* [TASK ITEM]: Copy exactly the lines from the beginning of the data down to and including the line holding "You are a computer-use agent.", without any pictures.

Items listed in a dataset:
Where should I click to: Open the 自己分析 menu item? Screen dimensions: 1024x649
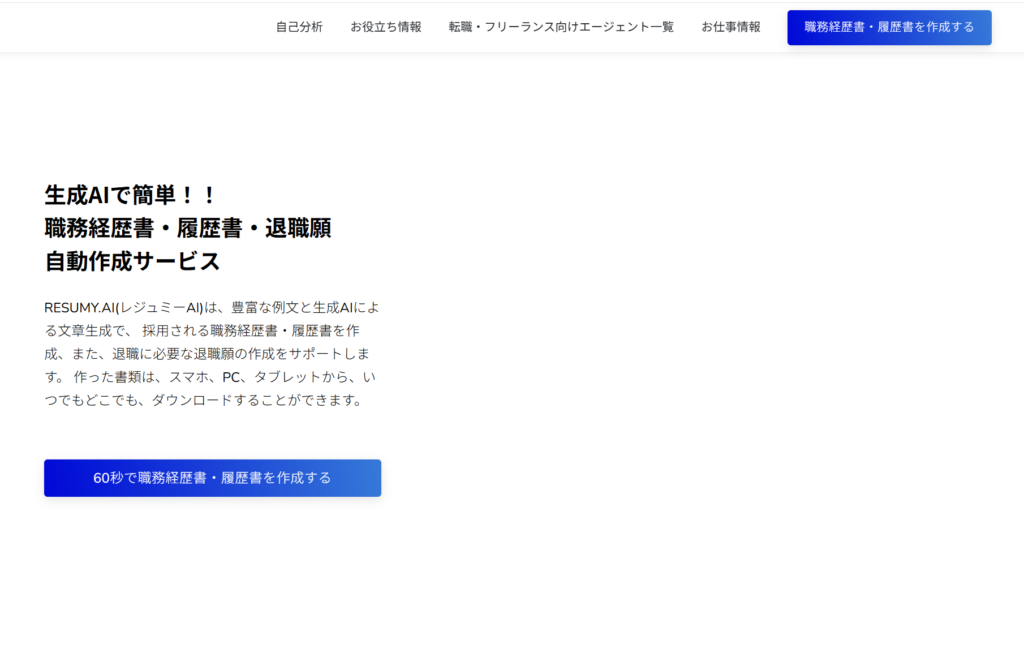point(299,27)
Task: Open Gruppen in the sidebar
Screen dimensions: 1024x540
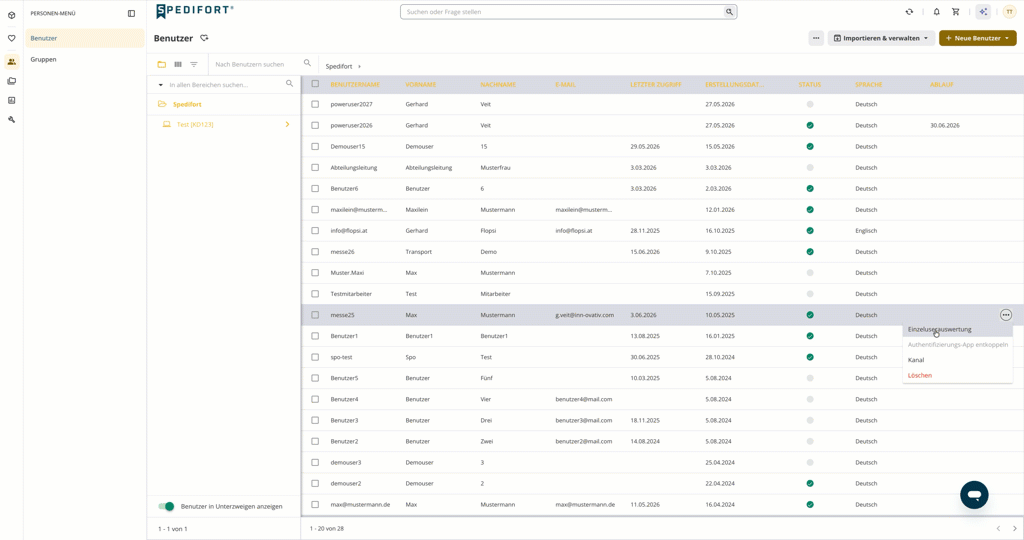Action: pyautogui.click(x=43, y=59)
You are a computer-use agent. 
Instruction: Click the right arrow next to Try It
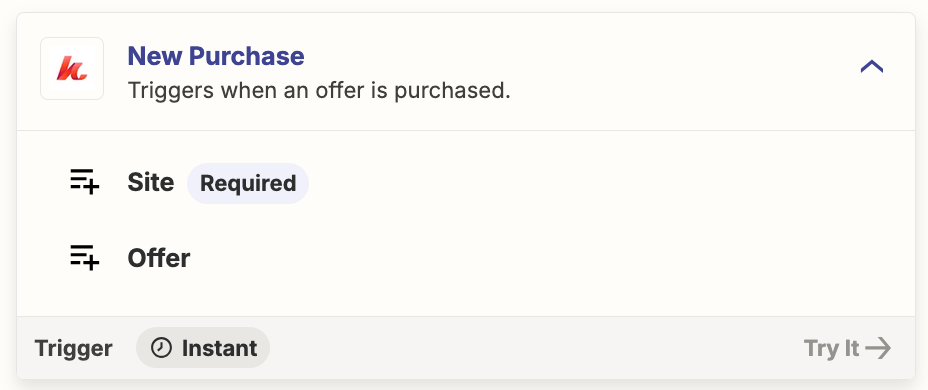(878, 348)
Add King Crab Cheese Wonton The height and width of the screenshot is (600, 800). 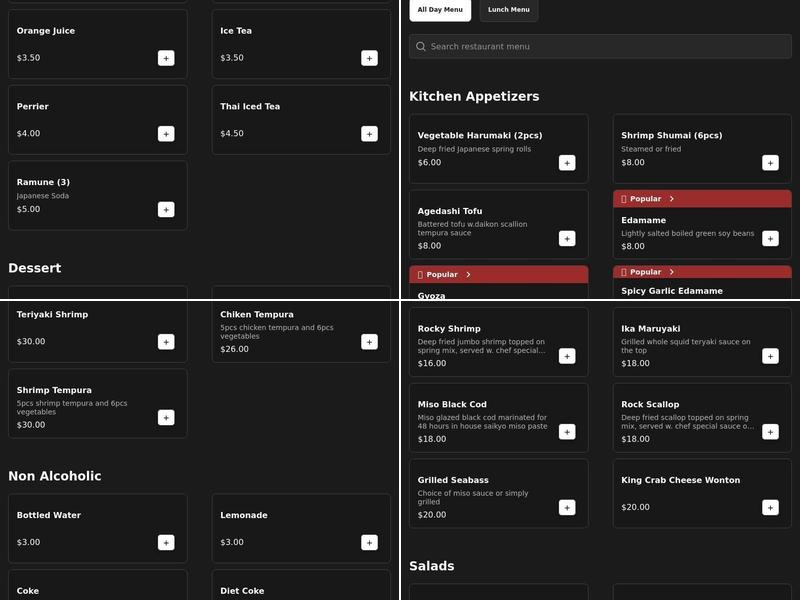click(x=770, y=508)
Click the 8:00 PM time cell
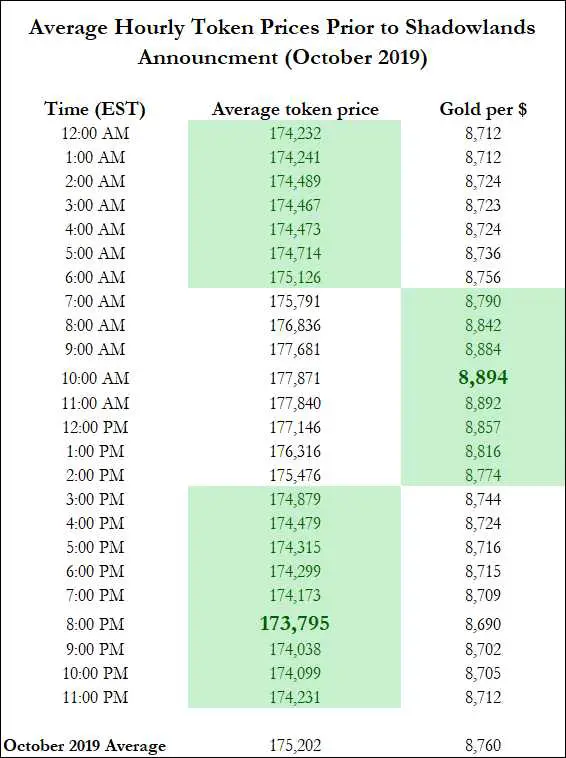The width and height of the screenshot is (566, 758). pyautogui.click(x=95, y=624)
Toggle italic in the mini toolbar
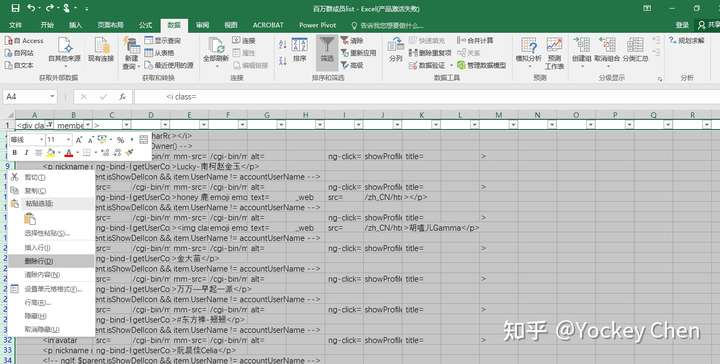720x364 pixels. 26,153

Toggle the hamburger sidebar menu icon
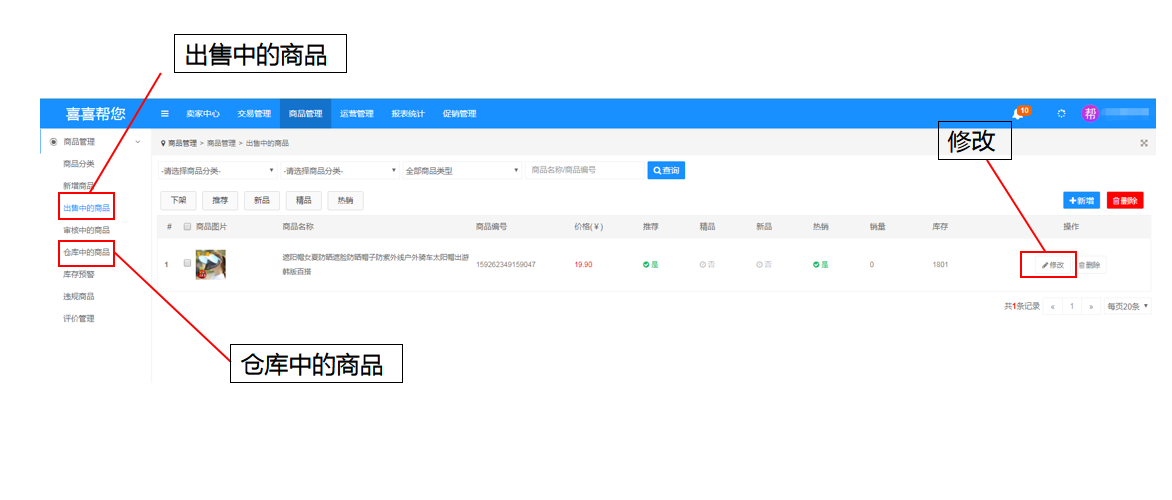(165, 114)
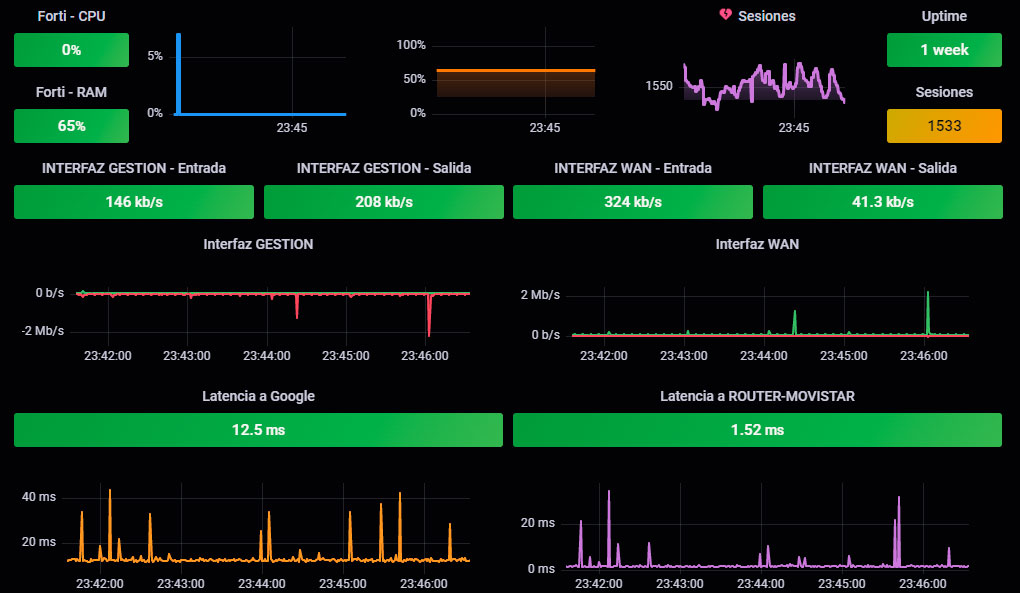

* [RESULT]:
Where should I click to: Open the 自己分析 menu item? Screen dimensions: 1024x649
point(299,27)
Task: Open Gruppen in the sidebar
Screen dimensions: 1024x540
Action: pyautogui.click(x=43, y=59)
You are a computer-use agent. 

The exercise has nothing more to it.